I have not tried it but I guess the layers are duplicated anyway, you just save time, assuming the cache is not emptied.
The other possible solution you have is similar to the one you mention in the question: starting with the tools installation and then customizing it with the gcc image. Instead of starting with an alpine image, you could start FROM scratch. scratch is basically the empty image, you could COPY the files generated by
RUN <<EOF
apt update
apt install -y cmake ninja-build
rm -rf /var/lib/apt/lists/*
EOF
Then you COPY the entire gcc filesystem. However, I am not sure it will work because the order of the initial layers is now reversed. This means that some files that were in the upper layer (coming from tools) now are in the lower layer and could be overwritten. In the comments, I asked you for a working Dockerfile because I wanted to try this out before answering. If you want, you can try this method and let us know. Anyway, the first step is extracting the files created from the tools layer.

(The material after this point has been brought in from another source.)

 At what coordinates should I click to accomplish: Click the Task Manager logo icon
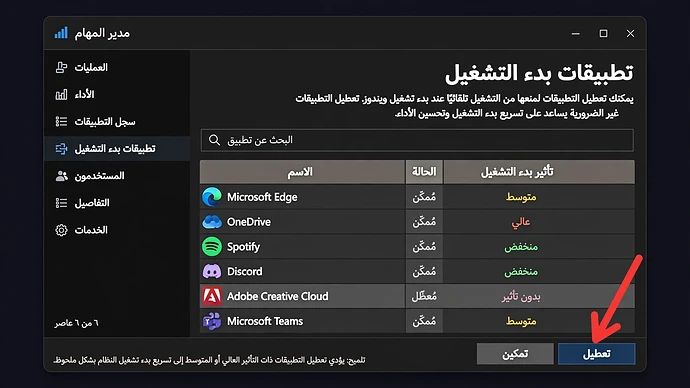[61, 33]
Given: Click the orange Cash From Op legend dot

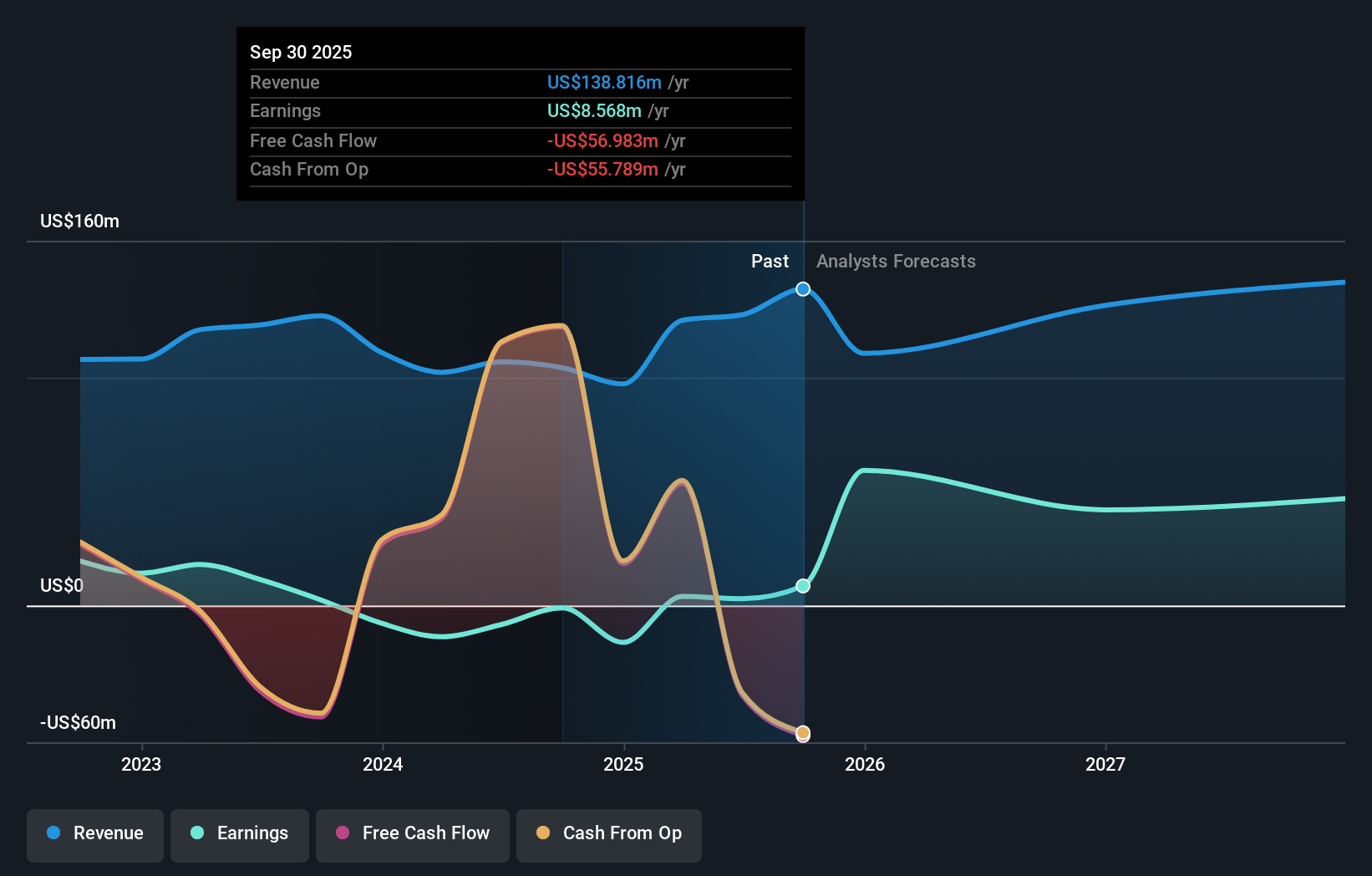Looking at the screenshot, I should pyautogui.click(x=543, y=833).
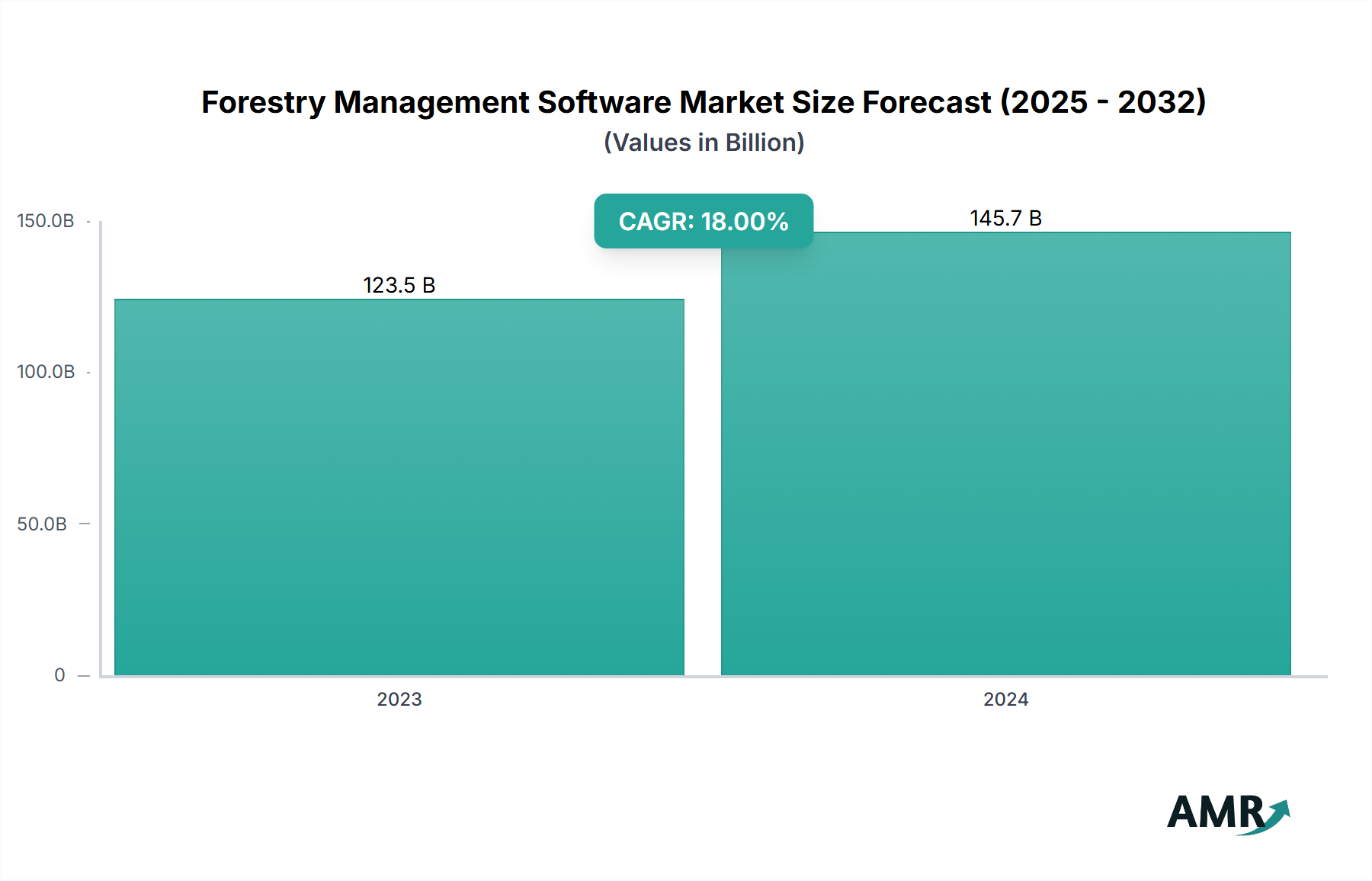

How to extract changes from a layer?
Let's consider this Dockerfile and build it with docker build -t test .:
FROM debian:10
RUN apt update && apt install -y cmake && ( echo "test" > test.txt )
RUN echo "new test" > test.txt
Now that we have built the test image, we should find 3 new layers. You mainly have 2 ways to extract the changes from each layer:
the first is docker inspecting the image and then find the ids of the layers in the /var/lib/docker folder, assuming you are on Linux. Each layer has a diff subfolder containing the changes. Actually, I think it is more complex than this, that is why I would opt for...
skopeo: you can install it with apt install skopeo and it is a very useful tool to operate on docker images. The command you are interested in is copy, that extracts the layers of an image and export them as .tar:
skopeo copy docker-daemon:{image_name}:latest "dir:/home/test_img"
where image_name is test in this case.
Extracting layer content with Skopeo
In the specified folder, you should find some tar files and a configuration file (look at the skopeo copy command output and you will know which one is that). Then extract each {layer}.tar in a different folder and you are done.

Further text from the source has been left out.